The interesting thing about the issue of marriage in Western society is that it is a conflict between ideology and reality. The feminist, free sex and anti-marriage movements promoted that "marriage is a place of oppression, danger and drudgery for women"; that we would all be happier if we were allowed to indulge in non-committal structures like cohabitation -- that society would benefit from "flexibility" in relationship; and that -- particularly -- women would be happier when freed from the "patriarchal tyranny of marriage". This idea has permeated through society; beginning in academe and spreading to the wider community. More than 60 per cent of Americans, according to one survey, felt that the best way to establish a marriage was to cohabit first.
Now the results of the socially excruciating, four-decade experiment of moving away from marriage are in -- and the results are very conclusive. Women are not happier, society is not better and we have a generation of children who have suffered at the hands of this ideology.
In short, the entire social experiment was a mistake.
People are not happier, and society is by no means better off.
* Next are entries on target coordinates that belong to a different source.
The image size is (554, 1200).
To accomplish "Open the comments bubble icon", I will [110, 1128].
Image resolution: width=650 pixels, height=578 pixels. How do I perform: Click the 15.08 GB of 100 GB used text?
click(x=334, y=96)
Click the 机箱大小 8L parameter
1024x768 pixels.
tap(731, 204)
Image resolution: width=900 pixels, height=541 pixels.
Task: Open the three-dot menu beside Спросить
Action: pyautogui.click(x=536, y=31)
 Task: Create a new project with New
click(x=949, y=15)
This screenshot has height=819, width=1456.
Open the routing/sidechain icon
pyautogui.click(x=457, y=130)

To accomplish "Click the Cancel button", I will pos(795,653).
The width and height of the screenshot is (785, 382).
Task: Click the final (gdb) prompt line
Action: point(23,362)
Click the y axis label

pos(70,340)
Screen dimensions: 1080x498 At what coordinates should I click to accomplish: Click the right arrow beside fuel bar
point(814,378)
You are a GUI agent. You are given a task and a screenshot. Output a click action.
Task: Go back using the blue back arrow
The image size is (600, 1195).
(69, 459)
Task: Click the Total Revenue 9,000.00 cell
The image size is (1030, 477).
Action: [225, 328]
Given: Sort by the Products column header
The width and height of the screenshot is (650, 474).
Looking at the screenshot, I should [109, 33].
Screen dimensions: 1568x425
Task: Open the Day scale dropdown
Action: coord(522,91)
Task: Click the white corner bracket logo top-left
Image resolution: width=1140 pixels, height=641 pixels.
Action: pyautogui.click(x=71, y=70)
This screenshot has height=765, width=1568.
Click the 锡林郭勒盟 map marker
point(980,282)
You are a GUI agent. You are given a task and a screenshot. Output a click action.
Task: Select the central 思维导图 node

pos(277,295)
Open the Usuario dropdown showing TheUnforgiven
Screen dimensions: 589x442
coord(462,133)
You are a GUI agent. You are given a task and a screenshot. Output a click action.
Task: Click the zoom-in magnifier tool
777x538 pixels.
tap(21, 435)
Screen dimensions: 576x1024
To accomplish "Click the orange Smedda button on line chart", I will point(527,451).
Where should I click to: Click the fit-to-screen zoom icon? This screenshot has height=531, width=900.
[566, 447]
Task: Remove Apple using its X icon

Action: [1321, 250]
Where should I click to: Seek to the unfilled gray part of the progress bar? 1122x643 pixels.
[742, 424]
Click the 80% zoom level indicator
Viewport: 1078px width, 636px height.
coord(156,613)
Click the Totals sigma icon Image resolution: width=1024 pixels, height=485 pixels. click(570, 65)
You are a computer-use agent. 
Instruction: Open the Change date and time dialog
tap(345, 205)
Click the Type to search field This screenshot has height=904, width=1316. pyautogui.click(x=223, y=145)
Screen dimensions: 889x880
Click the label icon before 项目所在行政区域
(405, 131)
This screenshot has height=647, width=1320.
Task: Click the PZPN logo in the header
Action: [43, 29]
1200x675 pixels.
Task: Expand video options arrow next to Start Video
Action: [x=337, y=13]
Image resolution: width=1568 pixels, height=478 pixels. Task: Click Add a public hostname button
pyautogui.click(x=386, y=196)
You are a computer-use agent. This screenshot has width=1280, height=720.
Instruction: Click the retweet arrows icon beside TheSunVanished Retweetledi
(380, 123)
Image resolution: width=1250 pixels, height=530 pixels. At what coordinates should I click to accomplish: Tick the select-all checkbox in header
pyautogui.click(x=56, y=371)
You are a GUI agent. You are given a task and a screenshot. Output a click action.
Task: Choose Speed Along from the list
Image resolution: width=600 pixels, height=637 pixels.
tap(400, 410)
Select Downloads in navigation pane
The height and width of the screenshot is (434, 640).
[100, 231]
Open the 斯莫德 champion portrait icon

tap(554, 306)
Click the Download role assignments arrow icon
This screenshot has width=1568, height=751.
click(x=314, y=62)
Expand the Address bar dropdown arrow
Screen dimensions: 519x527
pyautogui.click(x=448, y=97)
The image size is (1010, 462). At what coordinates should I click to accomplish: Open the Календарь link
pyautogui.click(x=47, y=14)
In a secular society, what other criteria matter? If one argues that non-marriage relationships are some kind of fundamental right, then one can also argue that it is the right of children to be raised in a stable environment.
All of the world's major religions advocate marriage and discourage cohabitation. Islam is probably the most vehement in its support for marriage -- as is visible by considering the punishments for pre-marital and extra-marital relations (100 lashes for the former, stoning for the latter). However, the stringent evidence required for convictions for either crime -- 4 witnesses, with a punishment of 80 lashes for false accusation -- have led many to argue that the punishments are not for the crimes themselves, but for being so flagrant in the act that the perpetrators couldn't care less who know -- in other words, a blatant disregard for the sanctity of the family.
So, what happens when an ideology turns out to be wrong? History provides a tragic dossier of case studies; whether it be the sad story of communism and its assumptions about human nature, or the taking of young from the indigenous people of Australia, on the basis of the ideology that absorption into white society was in their best interests.
When an ideology is inconsistent with the reality, people die and cultures suffer until those cultures come to their senses. In the Soviet Famine of 1931-3 alone, some 4.5 million people died, mostly due to the misallocation of resources. In the case of the attempt to absorb Indigenous people into Australian society, it led to massive increases in suicides and criminal activity amongst those who were taken away, as found in Australia's Senate Enquiry into the Stolen Generation.
The sooner that our societies return to the institution of marriage, the more quickly the decline will be halted, and the lesser the suffering.